Absolutely agree that we should get some feedback from @hwurzburg and the team regarding a complete overhaul/migration to another platform.

We are always open to ideas for improvements. Be aware that most of the wiki effort is done by one part time person. The wiki covers a lot of complex and advanced features and I have tried to get it organized such that basic setup and tuning is covered in the red highlited sections.
An important factor is that the user base covers a very wide range and even wider range of vehicle styles. What would satisfy one frame/user will be inadequate basic setup for another.
I did create a basic fpv plane setup Basic FPV Plane — Plane documentation a couple of years ago(which probably needs refreshing)…perhaps a basic miniquad one is needed…will put that on my list,but my major efforts are keeping up with new features and getting them documented.

The search feature sucks, but it does work, it just returns every match and cannot be refined.

I am open to any suggestion on improving navigability but bear in mind any individual’s perspective is just that individual .
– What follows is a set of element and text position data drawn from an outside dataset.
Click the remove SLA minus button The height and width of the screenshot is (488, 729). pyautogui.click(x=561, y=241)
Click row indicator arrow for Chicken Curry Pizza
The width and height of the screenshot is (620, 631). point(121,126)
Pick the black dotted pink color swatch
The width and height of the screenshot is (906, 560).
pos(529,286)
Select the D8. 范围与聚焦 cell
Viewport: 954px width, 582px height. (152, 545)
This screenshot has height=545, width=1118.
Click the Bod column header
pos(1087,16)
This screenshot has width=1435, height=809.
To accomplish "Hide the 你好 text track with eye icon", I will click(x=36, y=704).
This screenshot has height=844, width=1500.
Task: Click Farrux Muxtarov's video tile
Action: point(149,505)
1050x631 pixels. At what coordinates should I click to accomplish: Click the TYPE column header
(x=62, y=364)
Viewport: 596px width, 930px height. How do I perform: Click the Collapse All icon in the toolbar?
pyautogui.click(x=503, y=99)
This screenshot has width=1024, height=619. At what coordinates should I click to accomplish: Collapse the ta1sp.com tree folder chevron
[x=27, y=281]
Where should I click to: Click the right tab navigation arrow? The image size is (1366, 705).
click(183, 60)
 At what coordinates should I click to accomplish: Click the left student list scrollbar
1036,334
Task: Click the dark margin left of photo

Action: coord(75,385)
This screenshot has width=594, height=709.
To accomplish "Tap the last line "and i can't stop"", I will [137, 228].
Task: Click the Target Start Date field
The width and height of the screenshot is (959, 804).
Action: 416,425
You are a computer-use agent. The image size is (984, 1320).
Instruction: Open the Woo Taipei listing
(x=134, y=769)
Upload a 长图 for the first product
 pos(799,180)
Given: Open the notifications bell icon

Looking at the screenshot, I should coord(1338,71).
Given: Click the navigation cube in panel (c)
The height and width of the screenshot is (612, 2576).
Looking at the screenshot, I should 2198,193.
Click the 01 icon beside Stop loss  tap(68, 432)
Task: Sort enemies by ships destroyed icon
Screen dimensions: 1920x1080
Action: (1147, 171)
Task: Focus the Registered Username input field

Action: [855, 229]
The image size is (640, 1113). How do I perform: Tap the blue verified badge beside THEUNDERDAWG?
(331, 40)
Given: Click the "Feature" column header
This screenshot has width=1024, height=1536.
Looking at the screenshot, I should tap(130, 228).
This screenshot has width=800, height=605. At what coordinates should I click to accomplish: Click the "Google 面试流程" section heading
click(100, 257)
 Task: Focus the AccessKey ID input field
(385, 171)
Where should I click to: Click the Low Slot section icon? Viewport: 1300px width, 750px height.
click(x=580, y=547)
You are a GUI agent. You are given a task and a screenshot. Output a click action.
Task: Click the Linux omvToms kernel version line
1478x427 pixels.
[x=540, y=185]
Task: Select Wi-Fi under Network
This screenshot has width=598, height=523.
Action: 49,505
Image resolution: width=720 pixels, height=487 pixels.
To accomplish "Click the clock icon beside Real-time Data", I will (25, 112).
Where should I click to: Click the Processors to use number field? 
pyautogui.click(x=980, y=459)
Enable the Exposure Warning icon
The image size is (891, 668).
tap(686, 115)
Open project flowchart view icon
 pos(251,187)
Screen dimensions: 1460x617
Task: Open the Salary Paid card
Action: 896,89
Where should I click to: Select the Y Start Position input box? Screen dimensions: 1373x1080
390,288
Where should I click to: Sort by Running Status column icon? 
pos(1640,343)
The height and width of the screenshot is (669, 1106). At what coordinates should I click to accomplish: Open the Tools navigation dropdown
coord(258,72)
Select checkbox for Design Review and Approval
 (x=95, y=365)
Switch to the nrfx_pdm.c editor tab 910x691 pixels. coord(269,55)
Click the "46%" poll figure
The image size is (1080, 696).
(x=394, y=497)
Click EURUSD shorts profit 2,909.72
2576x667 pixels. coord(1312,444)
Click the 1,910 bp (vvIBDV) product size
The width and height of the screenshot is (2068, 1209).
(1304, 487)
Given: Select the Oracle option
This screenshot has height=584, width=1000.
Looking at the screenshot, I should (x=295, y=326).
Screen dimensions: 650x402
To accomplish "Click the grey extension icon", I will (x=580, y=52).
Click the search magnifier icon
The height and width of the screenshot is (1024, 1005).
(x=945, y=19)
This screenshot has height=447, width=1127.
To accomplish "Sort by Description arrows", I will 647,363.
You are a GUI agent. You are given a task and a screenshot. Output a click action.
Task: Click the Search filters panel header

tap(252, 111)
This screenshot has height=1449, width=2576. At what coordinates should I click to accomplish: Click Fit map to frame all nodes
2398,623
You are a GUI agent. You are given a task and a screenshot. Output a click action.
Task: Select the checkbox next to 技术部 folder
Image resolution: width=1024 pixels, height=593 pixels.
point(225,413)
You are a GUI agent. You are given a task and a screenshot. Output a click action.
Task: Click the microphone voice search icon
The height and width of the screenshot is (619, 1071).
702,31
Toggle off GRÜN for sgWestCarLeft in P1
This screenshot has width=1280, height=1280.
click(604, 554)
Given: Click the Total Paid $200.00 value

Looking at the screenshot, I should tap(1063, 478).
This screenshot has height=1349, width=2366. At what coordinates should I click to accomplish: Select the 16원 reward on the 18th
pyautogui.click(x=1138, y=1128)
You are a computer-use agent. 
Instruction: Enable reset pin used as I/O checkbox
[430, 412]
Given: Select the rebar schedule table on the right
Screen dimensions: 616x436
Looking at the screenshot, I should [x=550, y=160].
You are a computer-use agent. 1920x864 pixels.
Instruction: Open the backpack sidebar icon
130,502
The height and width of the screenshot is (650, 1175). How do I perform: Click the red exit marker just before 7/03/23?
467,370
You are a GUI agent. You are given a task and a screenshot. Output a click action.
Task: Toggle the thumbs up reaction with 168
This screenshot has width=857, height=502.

As to a new platform, that would be a major undertaking, but one I am not opposed to in general, if resources to do the move can be identified and funded. The resources part is the big thing, and I would oppose a start unless we know it can be finished.

Old versions: I occasionally try to eliminate older versions info but we need to keep at least two stable versions in the wiki since many commercial users will not update more frequently…feel free to point out anything older than 4.1 version info and I will archive it.


I would be willing to put in a good amount of time for the transition to a new platform - as I think it will help in the long run. This is definitely an undertaking that would probably require close to year for a full transition - but most documents can probably be transferred easily. Just would need to figure out what is prioritized. My experience is mostly with ArduCopter (and some ArduPlane) so I would mainly be able to assist with those.

Personally, I think that if we are going to dedicate a good amount of time towards this we might as well switch platforms at the same time.

The funding is something we would have to discuss depending on what platform is chosen.